La végétalisation de l’alimentation, c’est évidemment aussi un énorme enjeu en termes de condition animale, qui constitue une autre crise à part entière. En ce moment, il est beaucoup question de l’abattoir d’Anderlecht sous le prisme de l’abattage sans étourdissement. Mais s’il est nécessaire de généraliser l’étourdissement des animaux avant leur abattage pour leur éviter une agonie parfaitement inutile, il ne faut pas que cette discussion occulte le problème fondamental. À savoir le fait qu’on ne peut tuer avec respect quelqu’un qui ne veut pas mourir. Chaque animal abattu à Anderlecht tient à sa propre vie, autant que nous tenons à la nôtre. Et il en va de même des animaux sacrifiés pour la science dans les laboratoires. La note d’orientation sur le bien-être animal évoque un changement copernicien dans notre rapport aux animaux, mais je ne vois pas de prise de conscience plus évidente que celle-là.

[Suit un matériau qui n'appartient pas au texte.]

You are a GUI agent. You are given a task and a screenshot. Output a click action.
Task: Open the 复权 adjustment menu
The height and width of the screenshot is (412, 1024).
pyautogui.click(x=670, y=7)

Cela ne doit pas nous empêcher de saluer les quelques avancées dans la politique de bien-être animal.
Par rapport à l’année précédente, le changement le plus évident est la sensible augmentation budgétaire dont cette matière va bénéficier en 2022 : 263.000 € en plus, pour un total de 2,3 millions. Un budget qu’il faut toutefois relativiser. Car si on le compare aux enveloppes allouées aux autres compétences de la Région, on se rend compte que le bien-être animal reste le parent pauvre. Cette matière ne reçoit que 1 % des montants alloués à la seule mission budgétaire n°23, qui se consacre aussi à la « Protection de l’environnement, à la Conservation de la nature, et la Démocratie Participative ».
Ensuite, il faut voir ce qui sera fait de ces 263.000 euros supplémentaires. En l'occurrence, cette somme sera essentiellement consacrée à la rédaction du futur code du bien-être animal. Il nous reste donc à espérer que ce Code sera véritablement ambitieux, et non une copie du Code wallon qui serait simplement adaptée au contexte bruxellois. Si tout le monde accueille favorablement l’idée d’une refonte de la loi en la matière, il faut tout de même regretter que le calendrier imposé par l’adoption de ce Code – qui n’aura pas lieu avant 2023, voire 2024 – empêche entre-temps l’adoption de mesures qui seraient pourtant utiles aujourd’hui.
Et puis il y a le problème des contrôles, sur lequel on revient tous les ans au moins. Quatre ou cinq inspecteurs pour le département bien-être animal de Bruxelles Environnement, ce n’est pas assez si on veut prendre la question au sérieux. C’est très bien d’écrire un Code du bien-être animal, mais encore faudra-t-il pouvoir le faire appliquer.
Mais je m’en voudrais de conclure sur des notes négatives, alors je vais terminer très brièvement par la politique en matière d’Égalité des Chances et des Droits des Femmes, afin de saluer l’attention qu’y accorde le Gouvernement. Cette problématique s’est aujourd’hui imposée dans l’espace public grâce aux voix des publics concernés, des femmes et de la société civile, il faut s’en réjouir. Et force est de constater que le gouvernement y répond. On pourrait bien sûr toujours aller plus loin. Mais il faut néanmoins souligner les attentions budgétaires dans le cadre du plan bruxellois de lutte contre les violences faites aux femmes, les volontés en termes de handistreaming et de gendermainstreaming, ou encore le soutien aux associations de lutte contre le racisme et les discriminations, l’accessibilité, la lutte contre les violences faites aux femmes et les personnes LGBTQIA+. Les volontés d’inclusion sont certaines, et je vous en félicite.